Project HoverArm


Decide your project, choose drive second :p. I assumed you were planning on an arm like in this project.

A lot depends on your project. 24V would work better for any case that you’re spinning it mostly at slower speeds (if 50% throttle at 48V is worse for motor efficiency than 100% at 24V if there is any ripple in the current)


Hello all.
Just a warning. The magnetic encoder rig are very brittle. To not drop them or press to hard on them.
Broke already one when I dropped it.


please send pictures/video about you do the mounting & alignment of that magnetic ring with its encoder because it’s pretty obscure to me.


Can I use an inductive sensor or something similar with the AS5311 and magnet ring as an external index signal? Or does the index signal need to be exact on a incremental pulse?

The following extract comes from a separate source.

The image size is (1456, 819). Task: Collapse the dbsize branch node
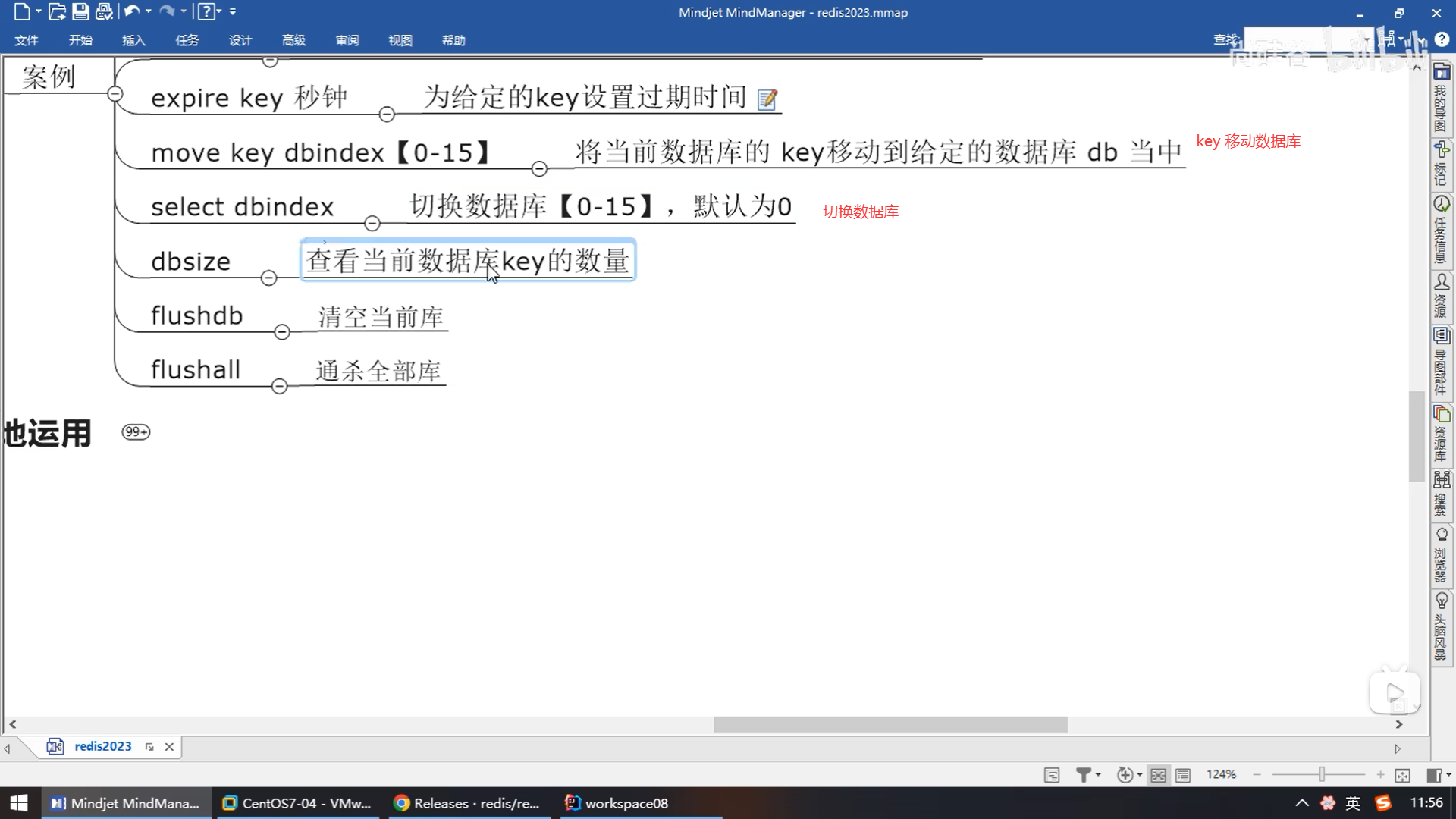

In principle you can use an inductive “home switch” in parallel with the encoder index, to form sort of a 2-stage indexing. We don’t have code for this yet though.
That said, if you don’t require the full repeatability of 16-bit, you could probably just use the external sensor as an index.


I ran a hoverboard motor from 2x6s lipo in series for just a smidge over 50v and got a top speed of 16mph, average 13mph on some slight gradients. Stall conditions under braking while powered were 15A, about 740 watts.


That was what I was thinking. The AS5311 gives an index pulse for every pole pair, so we can’t use it for now. So if I only use the incremental part of the AS5311 and a separate index pulse from a inductive/hall sensor, it will only need to find the index on each startup after first calibration? I want as little movement on each startup as possible, and the motor position will not be maintained when it’s off!


Would it be possible to use one of the built in hall sensors in the hoverboard motors as index for the encoder? It’s a 27 stator pole motor. What if I treat it as a 3 pole motor, and use the rising edge of one hall sensor as index. And devide the pulses from the AS5311 by 9. I might not get perfect position control this way. But all I want is to run the motor as slowly as possible, and with as little start-up movement as possible.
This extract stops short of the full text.